Si le métier d'accompagnant sexuel pour les personnes handicapées est autorisé en France, les personnes faisant appel à ces professionnels s'exposent en théorie à des amendes allant jusqu'à 1500 euros.

Le sexe pour tous. Depuis 2015, l'Association pour la promotion de l'accompagnement sexuel (APPAS) met en relation des personnes handicapées et des 'accompagnants sensuels et/ou sexuel' pour combattre l'isolement et la misère affective. Les 52 accompagnants sexuels français se donnent pour mission de rendre confiance aux personnes en situation de handicap en leur proposant de l'affection et parfois du sexe.

"La personne rempli son fichier pour exprimer son besoin son besoin et son envie et me contact par mail avant un contact par téléphone. J’écoute la demande et on voit si je peux y répondre", explique sur RMC Fabrice Flageul accompagnant sexuel près de Lyon qui assure être sensible à la demande et à la détresse humaine sur la sensualité et la sexualité.

Un parcours du combattant pour les femmes

Mais si "l'offre" existe, beaucoup de femmes handicapées notamment hésitent à en faire la demande: "C’est très souvent un parcours du combattant surtout pour les femmes, parce que la famille et l’environnement médical les dissuadent souvent. Quand elles franchissent toutes les étapes on décide de se rencontrer. C’est avant tout une demande de sensualité, d’affectivité et voire de sexualité", détaille Fabrice Flageul.

"Les demandes d’accompagnement sexuel viennent à 97% des hommes mais c’est surtout parce que beaucoup de femmes n’osent pas parce qu’elles ont peur du regard des autres. C’est possible, il n’y pas de honte à avoir et cela peut changer leur vie", ajoute l'accompagnant.

"Je le fais pour les libérer, pour qu’elles retrouvent de la féminité de la confiance en elles et qu’elles retrouvent quelqu’un. Huit fois sur dix elles ont rencontré un compagnon après", fait-il valoir.

Amendes et illégalité

Les prestations de Fabrice Flageul sont tarifées. Un mal nécessaire pour établir un cadre et garder un semblant de vie privée explique l'accompagnant: "Cela pourrait être gratuit mais le fait que ce soit financé et que ce soit une démarche professionnelle donne un cadre, pose des règles et permet de le faire sereinement, sinon je ne pourrais plus travailler et vivre".

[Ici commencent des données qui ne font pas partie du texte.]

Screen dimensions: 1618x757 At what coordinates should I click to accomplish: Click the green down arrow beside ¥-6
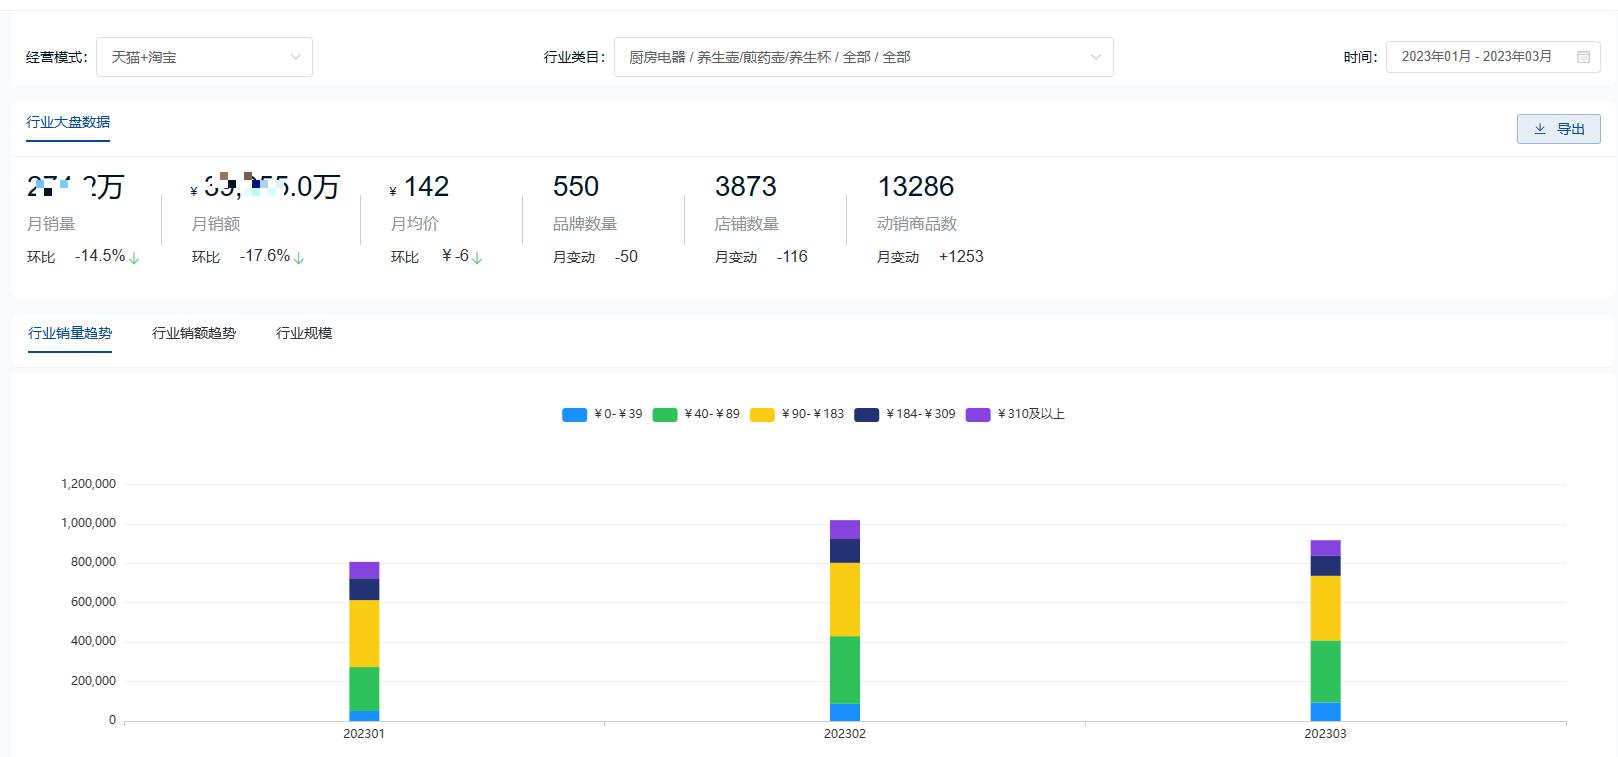click(477, 258)
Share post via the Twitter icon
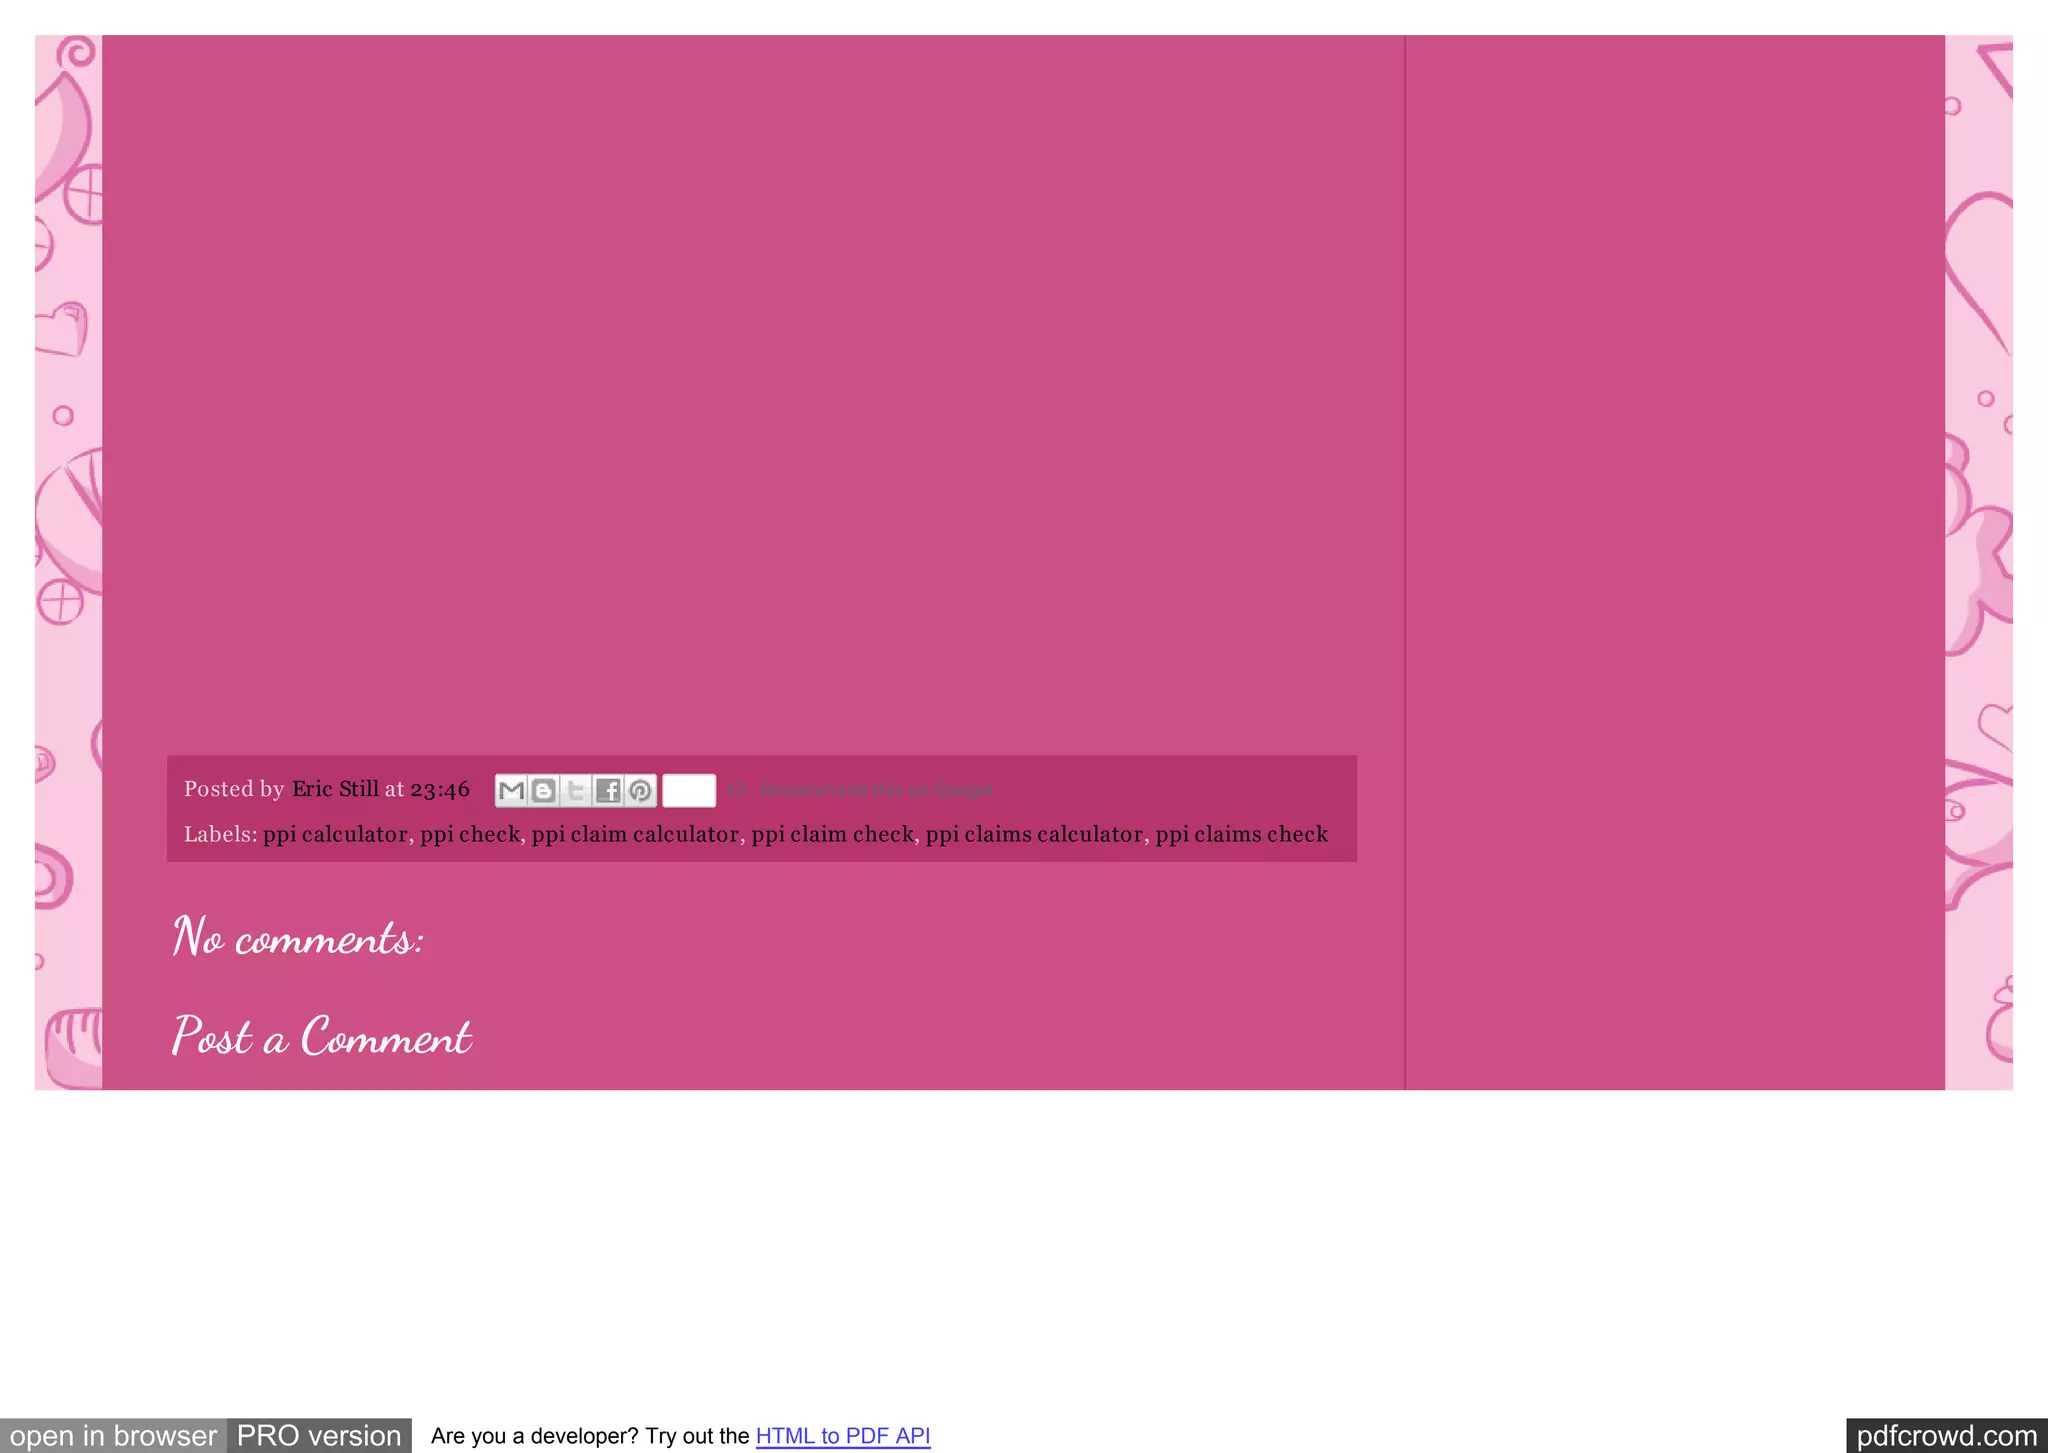Image resolution: width=2048 pixels, height=1453 pixels. [576, 791]
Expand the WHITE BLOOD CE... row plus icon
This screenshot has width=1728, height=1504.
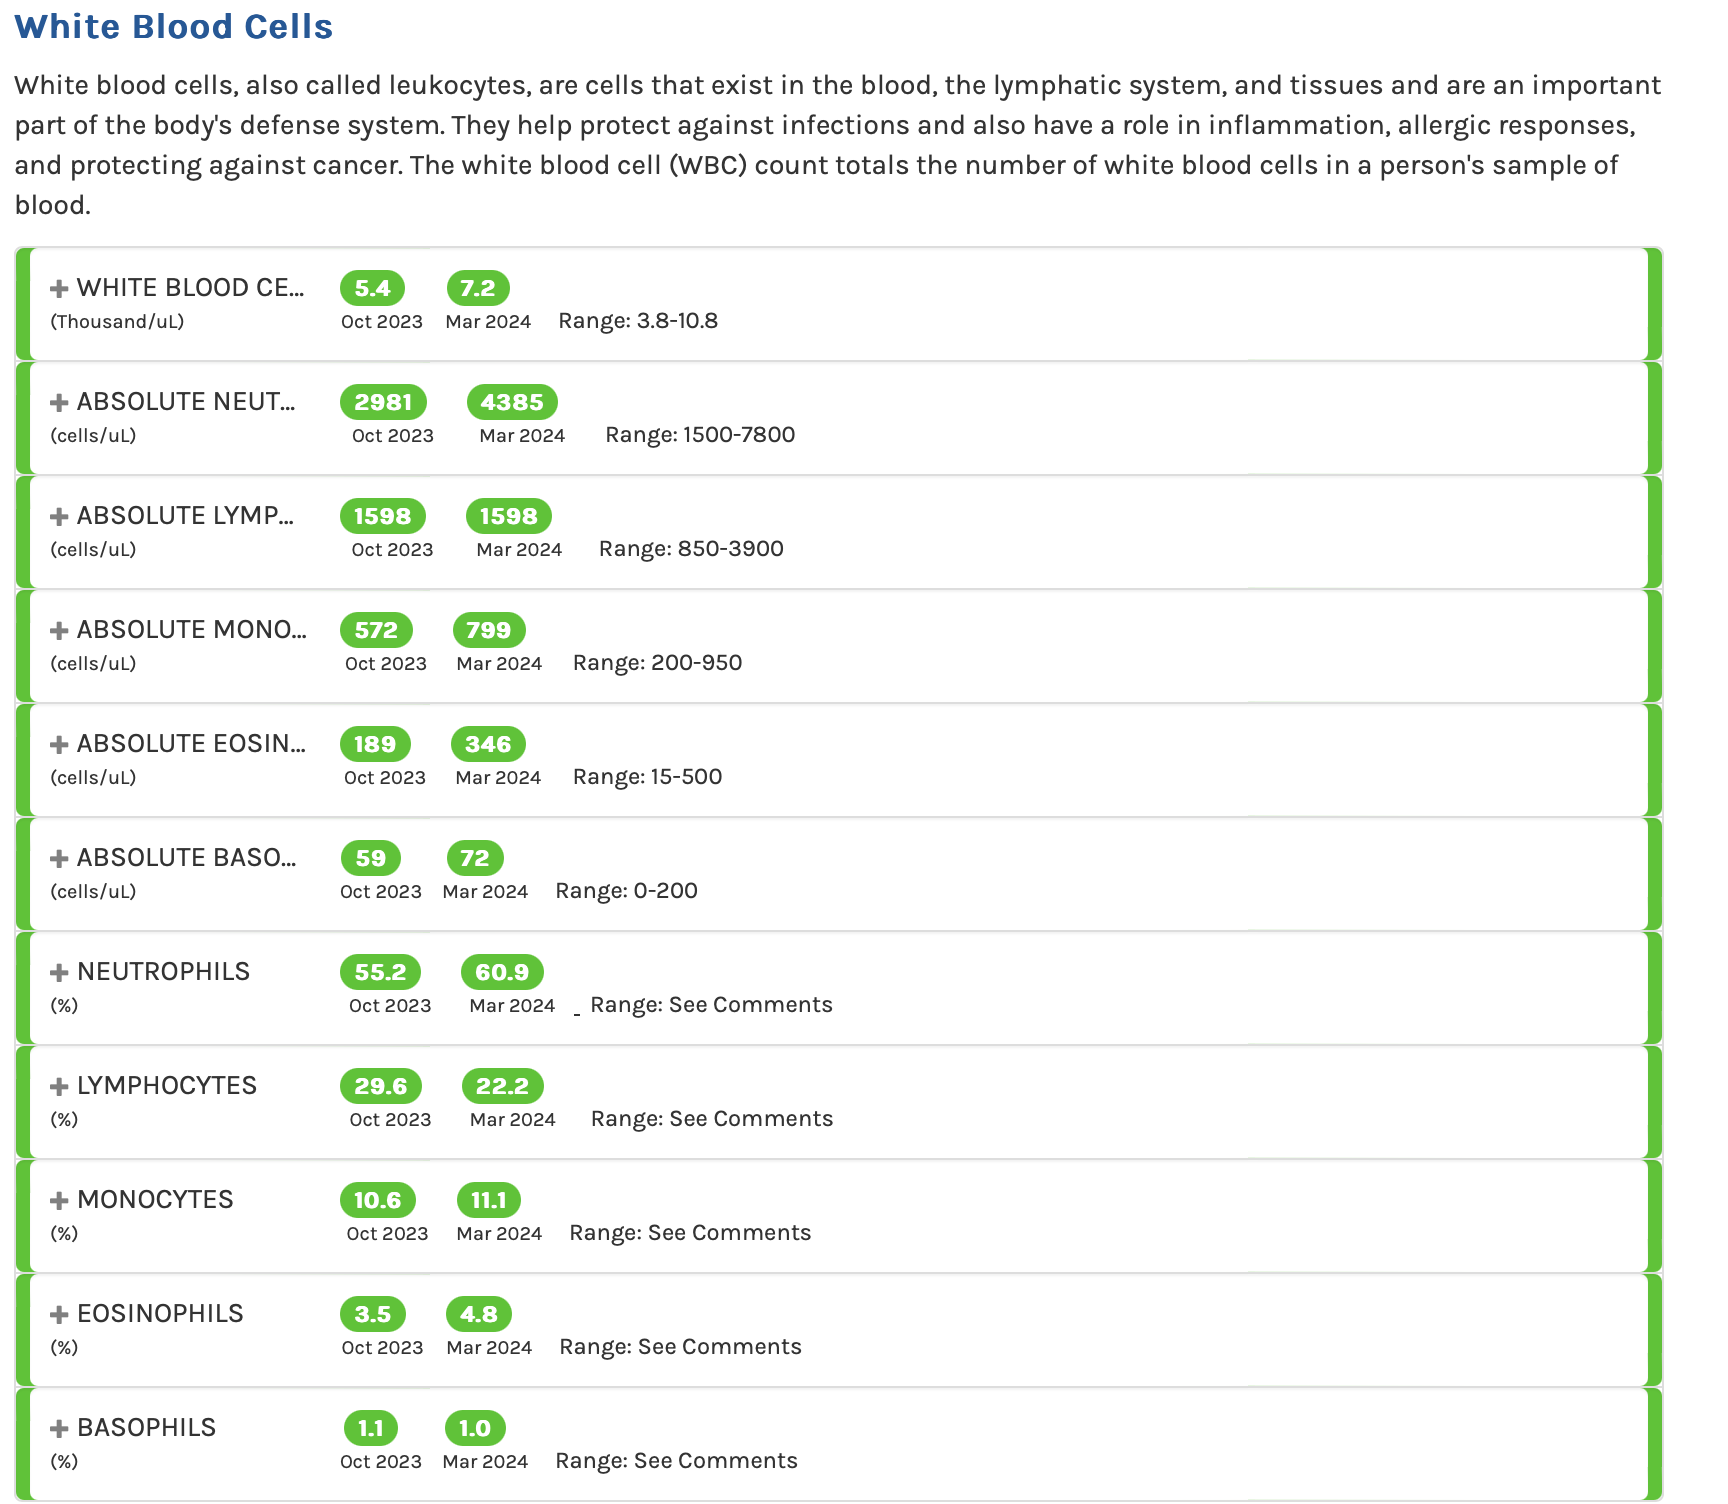pos(59,289)
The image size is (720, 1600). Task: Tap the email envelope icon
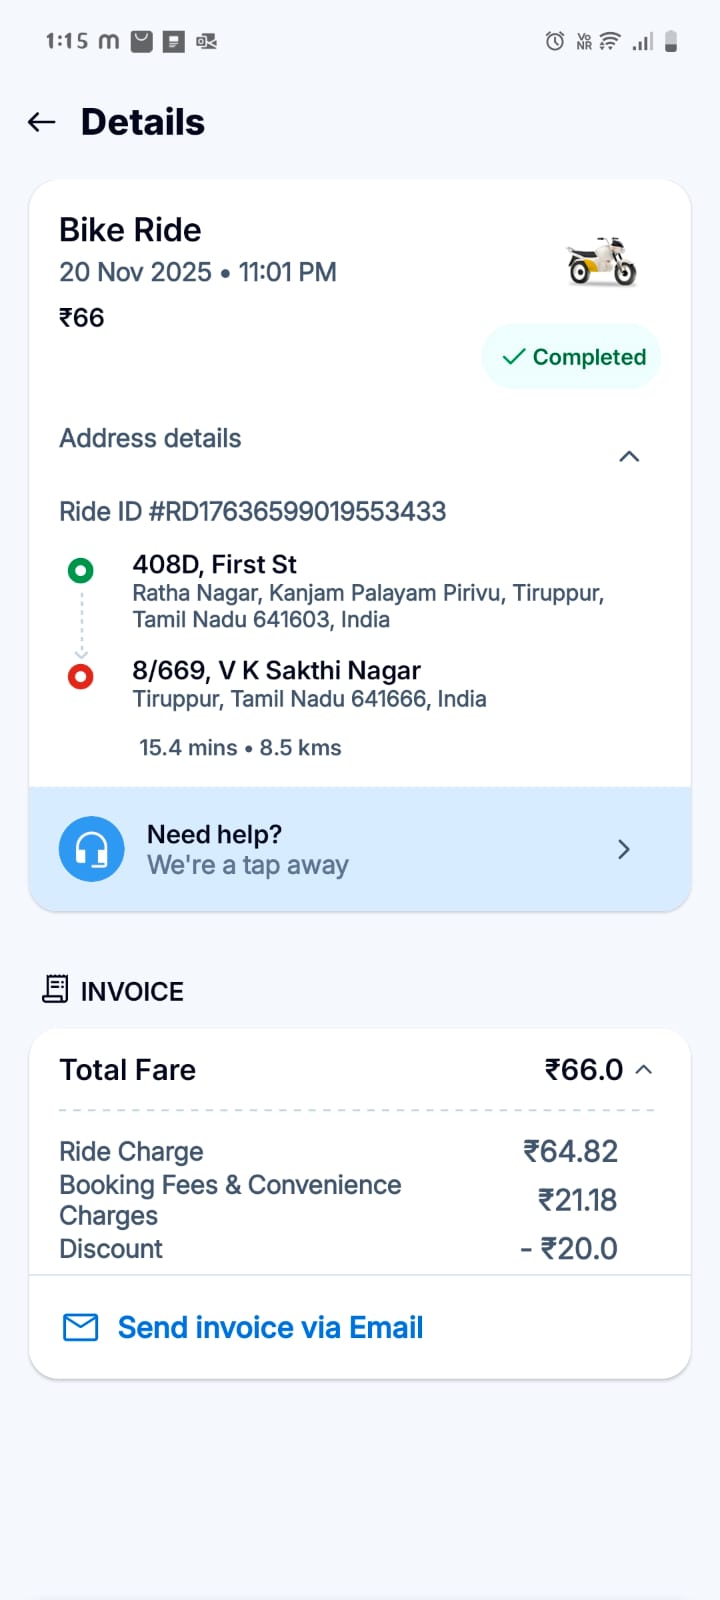[x=81, y=1327]
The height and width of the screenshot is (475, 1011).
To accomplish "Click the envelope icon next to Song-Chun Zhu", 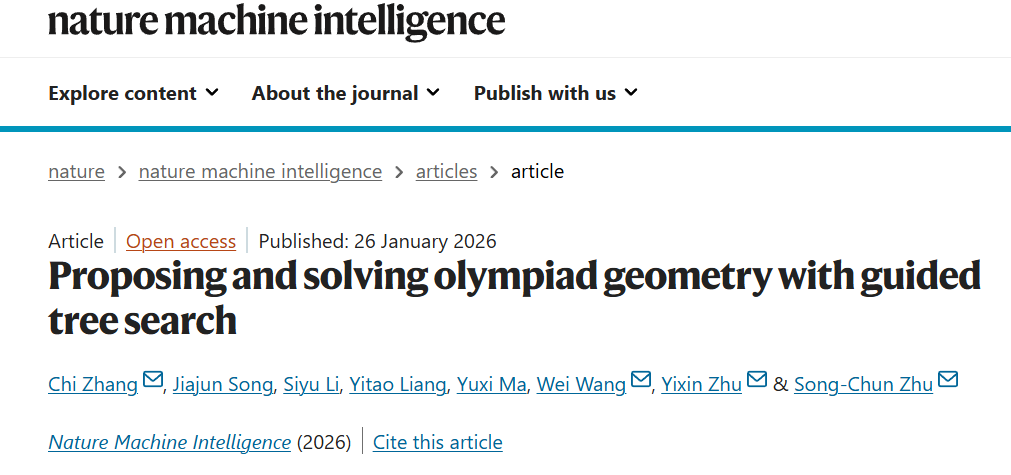I will click(948, 381).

"Officiellement le terme c’est ‘prostitué’. Moi ça ne me dérange pas, je pense que les prostitués sont indispensables dans notre société et qu’il y a beaucoup d’hypocrisie à ce niveau-là. C’est juste l’image qu’on en a qui dérange", clame-t-il.

Si ce travail n’est pas illégal, une loi de 2016 punit les clients qui encourent une amende pouvant aller jusqu’à 1500 euros. Aucune amende n’a été prononcée cependant assure Fabrice Flageul qui estime qu’il ne s’agit d’une loi uniquement destinée à faire plaisir aux personnes contre la prostitution.